One of the major issues for commerce experiences built on monoliths is the fact that there aren’t the same opportunities to create an unforgettable customer experience that you can in an actual store. This means that thousands of stores similar to yours are only a click away. The most important reason to move to composable commerce is what it’s not. It’s not the website presence. This isn’t the engine for templating built systems, glue codes or runtime. All of those pieces, as well as the technical decisions they make are completely under your control. This allows you to make sure that the technology utilized for your website to the needs of your own team and other projects. With a comprehensible commerce stack it is not governed by any specific designs or checkout procedures, and can customize the user experience to meet your specific requirements.

Faster web experiences.

The managers of eCommerce know the value each millisecond. Analyzing customer analytics across thirty million sessions showed that a speed of 100ms can provide retailers with an 8.4 percentage increase in conversion. Due to the versatility of APIs that are headless teams can make use of the Jamstack approach to web development to create and improve web assets ahead of time and then distribute them to nodes around the world. With edge functions, the prebuilt pages load content on the screen more quickly than monoliths due to the fact that they can eliminate the latency that comes with traveling roundtrip back to their origin in a different country, in which the pages need to be put together before being served. It is obvious that you’re browsing an un-headless Jamstack site by the fact that it is extremely quick and page changes are immediate.

Securer web applications.

The majority of malware that is created by automated programs is targeted at traditional monoliths since the process of building is always operating and is exposed. Through separating both the front and back end, and applying the most effective practices of Jamstack team, they can eliminate the biggest attack area they have. At Netlify we receive several hundred thousand requests per month that begin with “WP Administration” It’s malware calling your doorstep, asking “Hey do you have an unreliable WordPress installation that hasn’t been updated in one or two weeks?” A composable architecture that follows the most effective practices of Jamstack makes commerce-related web applications from being secured by design (at most) to being secure by default.

Scale.

Monoliths that are large-scale in size strain the web infrastructure as every request must be built dynamically each time. There are methods for caching and auto-scaling virtual servers but it becomes complicated.
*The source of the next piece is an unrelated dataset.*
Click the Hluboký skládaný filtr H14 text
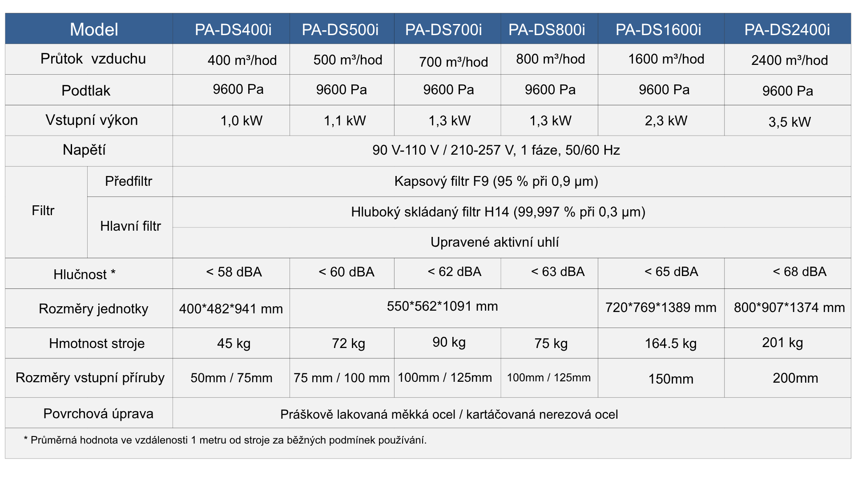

With the modular commerce architecture built on Jamstack web, online properties can have multiple sources of access and don’t require the same building cycle for every request. If your business is placed on the first page in the New York Times, you do not need to build a massive and expensive server infrastructure to accommodate the surge in traffic.

Employee retention has increased.

Developers who are skilled are highly sought-after and are looking to use modern tools. I talked to the chief architect of one of the biggest consumer goods manufacturers some time ago and he told me the fact that they lose a development team member during the midst of churning every week due to their outdated stack, which used outdated programming languages, tools and development environments that were extremely inefficient.